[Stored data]
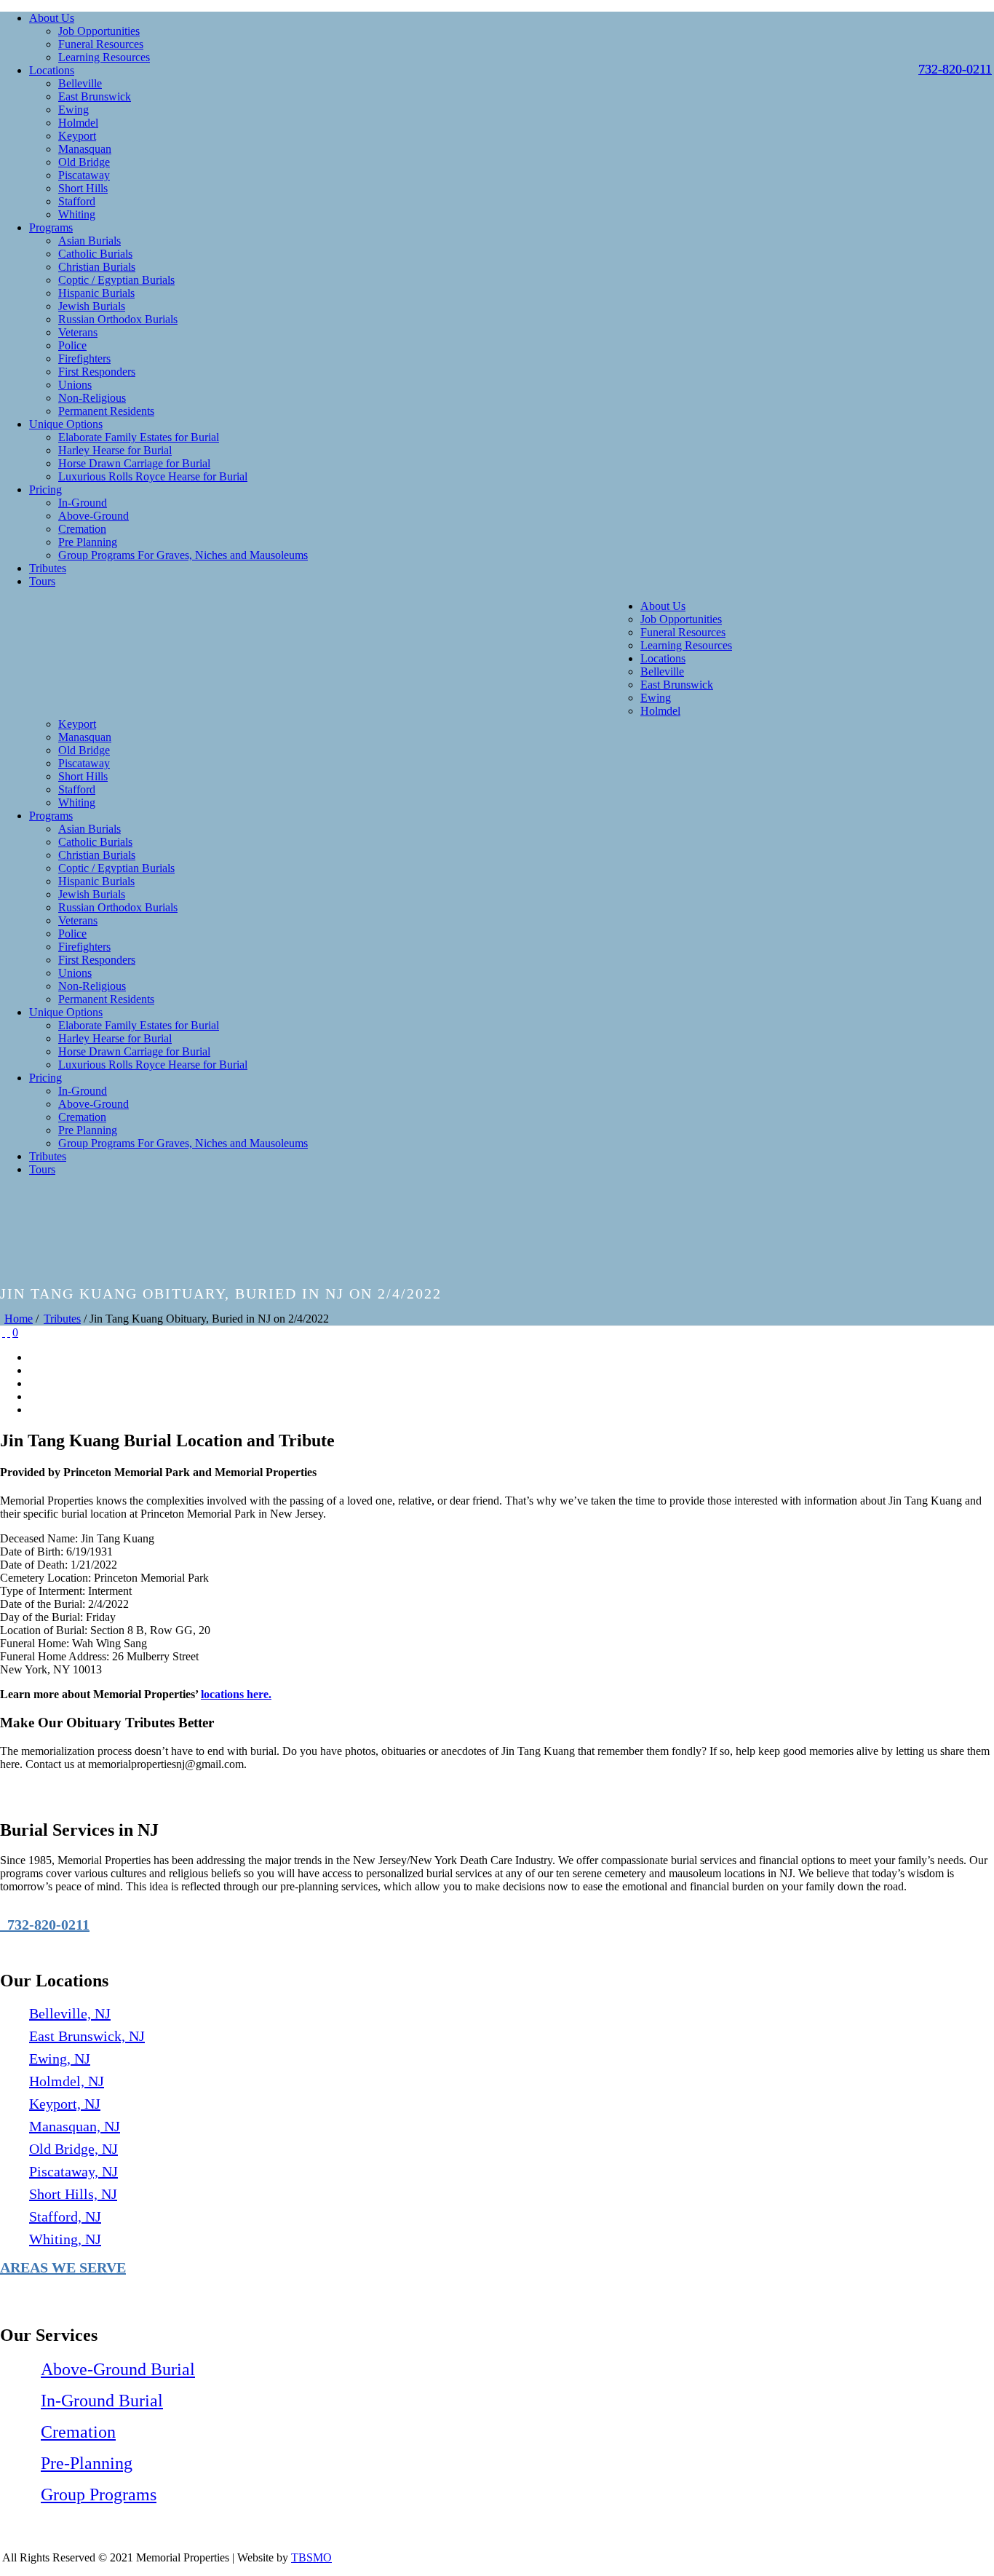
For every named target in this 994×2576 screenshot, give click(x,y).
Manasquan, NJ (74, 2126)
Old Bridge (84, 162)
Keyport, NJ (64, 2104)
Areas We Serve (63, 2267)
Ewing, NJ (59, 2058)
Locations (51, 70)
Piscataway (84, 175)
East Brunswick (94, 96)
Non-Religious (92, 398)
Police (72, 345)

#### Activity
Without including any pictures, copy every line above exactly.

#### Worked solution
For every named target in this 994×2576 screenshot, give click(x,y).
Manasquan, NJ (74, 2126)
Old Bridge (84, 162)
Keyport, NJ (64, 2104)
Areas We Serve (63, 2267)
Ewing, NJ (59, 2058)
Locations (51, 70)
Piscataway (84, 175)
East Brunswick (94, 96)
Non-Religious (92, 398)
Police (72, 345)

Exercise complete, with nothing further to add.